Nada como chegar em casa depois de um dia im(t)enso de trabalho, encostar os materiais na mesa, tomar um copo com água e esticar os braços pra cima e para os lados. Em seguida dar aquela olhadinha pro sofá em frente a TV e pensar:

- Agora eu descanso uns 30 minutinhos.

Antes de deitar no sofá vem aquela fincadinha, ali de lado:

- Opa! Deixa eu resolver este último servicinho ali no banheiro - ou como diria minha avó, na "instalação".

Poupando alguns detalhes, encerra-se esta tarefa com o silencioso, mas sempre presente:

- Ahhhhhhmmmm - de alívio.

Poderia ser o fim de um dia perfeito. Poderiiiiia.
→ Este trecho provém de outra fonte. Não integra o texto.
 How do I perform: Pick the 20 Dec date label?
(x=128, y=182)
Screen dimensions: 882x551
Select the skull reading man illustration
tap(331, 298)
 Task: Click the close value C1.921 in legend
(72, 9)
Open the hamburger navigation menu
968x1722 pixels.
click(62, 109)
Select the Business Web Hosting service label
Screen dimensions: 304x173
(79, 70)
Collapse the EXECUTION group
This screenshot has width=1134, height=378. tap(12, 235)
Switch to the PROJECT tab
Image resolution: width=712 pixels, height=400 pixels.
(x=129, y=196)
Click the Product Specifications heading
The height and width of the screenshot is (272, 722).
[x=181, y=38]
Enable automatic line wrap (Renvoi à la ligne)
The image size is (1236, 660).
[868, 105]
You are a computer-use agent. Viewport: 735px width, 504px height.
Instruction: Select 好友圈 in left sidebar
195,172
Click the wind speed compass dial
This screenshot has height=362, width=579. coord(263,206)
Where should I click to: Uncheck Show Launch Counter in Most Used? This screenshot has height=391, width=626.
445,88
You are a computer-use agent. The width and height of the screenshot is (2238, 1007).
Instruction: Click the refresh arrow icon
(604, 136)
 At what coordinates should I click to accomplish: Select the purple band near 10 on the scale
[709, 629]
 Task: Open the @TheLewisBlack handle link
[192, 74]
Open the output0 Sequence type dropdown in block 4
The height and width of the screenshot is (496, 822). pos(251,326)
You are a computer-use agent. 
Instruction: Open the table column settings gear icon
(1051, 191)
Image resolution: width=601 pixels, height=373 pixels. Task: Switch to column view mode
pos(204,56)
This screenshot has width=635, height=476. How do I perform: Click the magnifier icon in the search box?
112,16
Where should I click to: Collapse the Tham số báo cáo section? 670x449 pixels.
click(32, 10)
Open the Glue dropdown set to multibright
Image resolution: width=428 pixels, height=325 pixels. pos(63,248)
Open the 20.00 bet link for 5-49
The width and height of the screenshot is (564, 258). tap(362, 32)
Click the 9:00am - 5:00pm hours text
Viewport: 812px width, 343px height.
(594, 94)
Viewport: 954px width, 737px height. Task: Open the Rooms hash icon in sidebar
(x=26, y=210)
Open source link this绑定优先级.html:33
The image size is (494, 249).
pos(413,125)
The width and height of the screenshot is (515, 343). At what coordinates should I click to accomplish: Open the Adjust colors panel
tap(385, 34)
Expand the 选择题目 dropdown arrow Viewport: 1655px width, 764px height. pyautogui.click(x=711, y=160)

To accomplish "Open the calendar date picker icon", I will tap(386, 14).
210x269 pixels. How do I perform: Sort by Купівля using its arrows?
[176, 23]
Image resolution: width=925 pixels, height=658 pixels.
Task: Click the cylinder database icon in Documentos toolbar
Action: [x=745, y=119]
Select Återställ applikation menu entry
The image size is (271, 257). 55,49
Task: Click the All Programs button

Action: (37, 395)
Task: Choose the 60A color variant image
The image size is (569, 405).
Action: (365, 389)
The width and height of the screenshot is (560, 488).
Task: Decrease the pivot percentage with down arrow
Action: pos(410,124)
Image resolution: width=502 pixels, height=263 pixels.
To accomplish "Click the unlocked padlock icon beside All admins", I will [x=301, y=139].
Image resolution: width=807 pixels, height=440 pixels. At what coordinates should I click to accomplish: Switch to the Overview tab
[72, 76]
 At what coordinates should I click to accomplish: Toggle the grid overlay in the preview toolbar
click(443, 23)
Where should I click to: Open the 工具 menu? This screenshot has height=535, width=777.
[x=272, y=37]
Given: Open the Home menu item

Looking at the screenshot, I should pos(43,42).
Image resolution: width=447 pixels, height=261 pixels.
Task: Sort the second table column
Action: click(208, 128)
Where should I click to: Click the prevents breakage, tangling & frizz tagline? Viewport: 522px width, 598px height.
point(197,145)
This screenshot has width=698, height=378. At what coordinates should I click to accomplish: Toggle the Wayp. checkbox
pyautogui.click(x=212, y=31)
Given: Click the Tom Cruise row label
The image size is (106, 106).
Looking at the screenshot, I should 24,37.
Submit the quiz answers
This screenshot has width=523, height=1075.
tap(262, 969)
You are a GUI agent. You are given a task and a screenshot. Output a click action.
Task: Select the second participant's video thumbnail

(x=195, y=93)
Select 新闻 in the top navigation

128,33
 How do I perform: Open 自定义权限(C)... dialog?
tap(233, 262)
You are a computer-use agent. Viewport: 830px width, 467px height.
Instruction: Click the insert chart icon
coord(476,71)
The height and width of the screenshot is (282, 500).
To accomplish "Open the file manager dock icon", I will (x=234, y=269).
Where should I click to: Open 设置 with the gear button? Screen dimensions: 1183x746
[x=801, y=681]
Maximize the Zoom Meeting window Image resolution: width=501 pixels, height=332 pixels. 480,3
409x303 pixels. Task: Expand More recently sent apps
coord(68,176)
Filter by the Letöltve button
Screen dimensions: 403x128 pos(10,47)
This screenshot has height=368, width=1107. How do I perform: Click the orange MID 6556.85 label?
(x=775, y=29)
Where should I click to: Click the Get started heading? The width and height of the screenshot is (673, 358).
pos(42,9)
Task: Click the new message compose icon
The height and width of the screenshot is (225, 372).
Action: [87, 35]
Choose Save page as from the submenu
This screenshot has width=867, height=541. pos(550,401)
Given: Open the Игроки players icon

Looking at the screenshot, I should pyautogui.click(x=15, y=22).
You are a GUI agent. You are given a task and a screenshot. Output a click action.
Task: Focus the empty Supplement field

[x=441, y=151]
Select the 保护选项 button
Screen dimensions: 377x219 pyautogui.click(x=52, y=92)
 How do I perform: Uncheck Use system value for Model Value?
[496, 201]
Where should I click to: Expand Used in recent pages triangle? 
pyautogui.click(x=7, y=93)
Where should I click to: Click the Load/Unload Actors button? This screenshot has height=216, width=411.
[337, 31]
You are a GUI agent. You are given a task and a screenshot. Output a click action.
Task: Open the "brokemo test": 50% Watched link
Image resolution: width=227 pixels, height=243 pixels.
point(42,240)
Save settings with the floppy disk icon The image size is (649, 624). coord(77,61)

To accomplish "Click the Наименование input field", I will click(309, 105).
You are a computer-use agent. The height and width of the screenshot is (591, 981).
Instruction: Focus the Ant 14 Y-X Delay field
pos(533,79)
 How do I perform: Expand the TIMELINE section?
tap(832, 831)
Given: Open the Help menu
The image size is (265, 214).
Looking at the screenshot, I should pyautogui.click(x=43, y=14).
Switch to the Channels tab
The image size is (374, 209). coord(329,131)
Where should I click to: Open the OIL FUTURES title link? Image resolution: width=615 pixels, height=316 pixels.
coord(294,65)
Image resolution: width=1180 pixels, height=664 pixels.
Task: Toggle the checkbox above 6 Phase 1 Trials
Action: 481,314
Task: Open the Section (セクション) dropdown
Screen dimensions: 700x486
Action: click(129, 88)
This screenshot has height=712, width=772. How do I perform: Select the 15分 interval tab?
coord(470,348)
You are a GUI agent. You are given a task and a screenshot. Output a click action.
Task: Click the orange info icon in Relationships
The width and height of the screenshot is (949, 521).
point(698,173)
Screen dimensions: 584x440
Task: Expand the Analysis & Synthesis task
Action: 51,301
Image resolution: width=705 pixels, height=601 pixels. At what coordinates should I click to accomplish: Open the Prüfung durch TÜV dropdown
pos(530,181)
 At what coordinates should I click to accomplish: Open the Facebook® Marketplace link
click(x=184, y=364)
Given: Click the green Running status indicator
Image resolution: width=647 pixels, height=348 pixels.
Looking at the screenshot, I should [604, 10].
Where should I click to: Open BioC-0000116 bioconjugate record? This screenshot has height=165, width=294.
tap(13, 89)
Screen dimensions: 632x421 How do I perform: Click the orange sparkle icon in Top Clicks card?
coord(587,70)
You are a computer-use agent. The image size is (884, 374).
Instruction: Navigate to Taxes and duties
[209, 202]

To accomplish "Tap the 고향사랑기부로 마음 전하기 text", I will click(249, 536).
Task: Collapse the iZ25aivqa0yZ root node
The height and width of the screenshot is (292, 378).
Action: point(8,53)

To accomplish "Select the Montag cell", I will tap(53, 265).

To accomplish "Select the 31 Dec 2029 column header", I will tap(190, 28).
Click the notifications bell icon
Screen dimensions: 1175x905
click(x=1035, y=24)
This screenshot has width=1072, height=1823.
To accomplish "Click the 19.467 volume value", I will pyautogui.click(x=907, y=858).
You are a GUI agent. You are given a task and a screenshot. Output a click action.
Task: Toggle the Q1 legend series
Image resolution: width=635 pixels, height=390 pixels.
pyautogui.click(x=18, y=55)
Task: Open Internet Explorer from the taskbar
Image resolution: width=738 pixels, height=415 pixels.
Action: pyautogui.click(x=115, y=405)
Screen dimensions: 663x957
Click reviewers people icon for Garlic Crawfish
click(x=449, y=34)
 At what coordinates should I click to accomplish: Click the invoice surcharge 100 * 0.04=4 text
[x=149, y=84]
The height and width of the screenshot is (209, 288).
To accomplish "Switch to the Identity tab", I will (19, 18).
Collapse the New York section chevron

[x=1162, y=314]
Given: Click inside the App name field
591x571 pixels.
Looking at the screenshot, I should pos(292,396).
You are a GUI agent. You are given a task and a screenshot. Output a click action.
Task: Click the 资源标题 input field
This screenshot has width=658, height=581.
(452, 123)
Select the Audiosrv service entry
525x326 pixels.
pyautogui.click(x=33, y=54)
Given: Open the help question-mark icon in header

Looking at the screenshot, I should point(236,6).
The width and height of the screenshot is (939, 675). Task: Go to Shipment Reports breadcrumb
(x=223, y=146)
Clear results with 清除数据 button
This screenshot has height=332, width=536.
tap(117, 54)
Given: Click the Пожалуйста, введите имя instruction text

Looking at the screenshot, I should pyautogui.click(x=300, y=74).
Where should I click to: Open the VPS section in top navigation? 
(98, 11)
O 'Ahhhhhmmm" de alívio dá lugar ao temeroso grito de:

- Que MERDA! -

-- O que foi?

- MERDA mermão!

-- Nóóóóóó, deu MERDA mesmo, literalmente.

E lá se vão 90 minutos de pura, ou melhor, de suja batalha para furar o "gol" no time azul claro de porcelana.

E dá-lhe pressão de um lado, o "treinador" joga baldes de água fria no adversário, mas a defesa está intransponível, há momentos que parece que não vai caber todo mundo no estádio, mas tem que manter o controle, não pode deixar exceder a capacidade, senão suja tudo de vez.

Na hora do aperto todo mundo tem um palpite para o treinador, e o técnico já cansado experimenta, muda, faz alterações na tática e na estratégia.

Nos 30 minutos:

--- Saem: "Balde de Água Fria" e "Desentupidor".

--- Entram: "Cabo de Rodo" e "Mão" - esta vestida com tradicional uniforme de látex amarelo.

E o time avança, tenta em profundidade ma só tira uma lasquinha na trave, resolve então atacar duramente o adversário, é jogada de corpo, carrinho de um lado, pancada do outro e o jogo fica sujo demais e não resolve nada.

Substituição nos 60 minutos cravados:

--- Sái "Cabo de Rodo" entra "Cabide Velho Entortado", o "Mão" continua.

Esta nova dupla parece que vai dar certo, conseguem infiltrar na defesa mas o gol não sái.

O técnico pensa:

- Eles estão jogando sujo, eu vou trapacear também.

E lança mão do velho truque da "Água Batizada" para os adversários e dá-lhe vasilha d'água com soda cáustica, o jogo fica morno, meio parado, há mais tentativas de pressão com água e nada.

A torcida desanima o técnico:

-- Deixa pra lá, já era, são 85' do segundo tempo, amanhã a gente contrata um profissional.

Como se pedisse tempo técnico o treinador recolhe os jogadores mais cansados, os deixa no lixo do lado de fora da casa e volta desolado.

Mas ainda tem os cinco minutos finais e mais os acréscimos. O técnico chama o mais experiente para voltar ao campo molhado, "Desentupidor", e com todo o apoio, força e crença o coloca em campo...

- GOOOOOOOOOLLLLLLL!!! Nós vencemos!

A torcida vibra! Enquanto eu - limpo o banheiro.